◆ **Instruções**
Formate como lista numerada somente o trecho das entradas que começa na linha que contém "Ontgiften en de lever (274, 908)" e termina na linha que contém "[Zoeken...] (1311, 25)", com ambas incluídas. Omita as linhas em branco.

◆ **Dados de entrada**

☆ ☆ ☆ ☆ ☆

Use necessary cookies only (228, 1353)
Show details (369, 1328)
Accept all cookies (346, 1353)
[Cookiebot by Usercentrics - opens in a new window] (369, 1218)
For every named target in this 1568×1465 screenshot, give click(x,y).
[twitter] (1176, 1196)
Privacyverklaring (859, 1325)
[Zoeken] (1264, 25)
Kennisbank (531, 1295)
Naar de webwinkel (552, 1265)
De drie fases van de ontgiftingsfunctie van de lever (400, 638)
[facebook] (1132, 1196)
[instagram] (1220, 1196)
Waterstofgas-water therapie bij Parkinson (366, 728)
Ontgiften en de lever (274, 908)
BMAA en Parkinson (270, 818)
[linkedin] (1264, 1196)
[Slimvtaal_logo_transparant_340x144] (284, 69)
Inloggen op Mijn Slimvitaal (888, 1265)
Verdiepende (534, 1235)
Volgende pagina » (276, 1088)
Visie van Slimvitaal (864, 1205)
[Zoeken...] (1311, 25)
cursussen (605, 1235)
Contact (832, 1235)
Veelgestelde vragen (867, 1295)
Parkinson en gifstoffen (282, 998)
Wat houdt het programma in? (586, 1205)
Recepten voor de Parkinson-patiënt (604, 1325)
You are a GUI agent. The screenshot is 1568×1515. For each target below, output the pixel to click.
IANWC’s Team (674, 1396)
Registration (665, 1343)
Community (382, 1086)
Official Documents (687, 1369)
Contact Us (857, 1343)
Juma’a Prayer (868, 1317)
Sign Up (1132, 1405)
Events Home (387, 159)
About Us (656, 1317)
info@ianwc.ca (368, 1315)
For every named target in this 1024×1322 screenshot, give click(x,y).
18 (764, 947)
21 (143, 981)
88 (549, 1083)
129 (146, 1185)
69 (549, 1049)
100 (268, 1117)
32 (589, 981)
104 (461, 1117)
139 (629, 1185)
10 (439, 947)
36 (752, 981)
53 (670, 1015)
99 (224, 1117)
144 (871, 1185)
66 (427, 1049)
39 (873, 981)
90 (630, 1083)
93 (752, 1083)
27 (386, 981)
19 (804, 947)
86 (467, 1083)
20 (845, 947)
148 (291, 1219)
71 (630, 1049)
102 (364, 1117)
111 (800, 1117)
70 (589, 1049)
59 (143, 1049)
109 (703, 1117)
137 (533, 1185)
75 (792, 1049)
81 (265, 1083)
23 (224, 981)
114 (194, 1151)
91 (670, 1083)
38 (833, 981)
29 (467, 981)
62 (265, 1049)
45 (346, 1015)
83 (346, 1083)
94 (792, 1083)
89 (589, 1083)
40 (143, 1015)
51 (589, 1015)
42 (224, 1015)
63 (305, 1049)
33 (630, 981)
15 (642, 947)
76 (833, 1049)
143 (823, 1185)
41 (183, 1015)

☆ ☆ ☆ ☆ ☆

◆ **Resultado da tarefa**
1. Ontgiften en de lever (274, 908)
2. BMAA en Parkinson (270, 818)
3. [linkedin] (1264, 1196)
4. [Slimvtaal_logo_transparant_340x144] (284, 69)
5. Inloggen op Mijn Slimvitaal (888, 1265)
6. Verdiepende (534, 1235)
7. Volgende pagina » (276, 1088)
8. Visie van Slimvitaal (864, 1205)
9. [Zoeken...] (1311, 25)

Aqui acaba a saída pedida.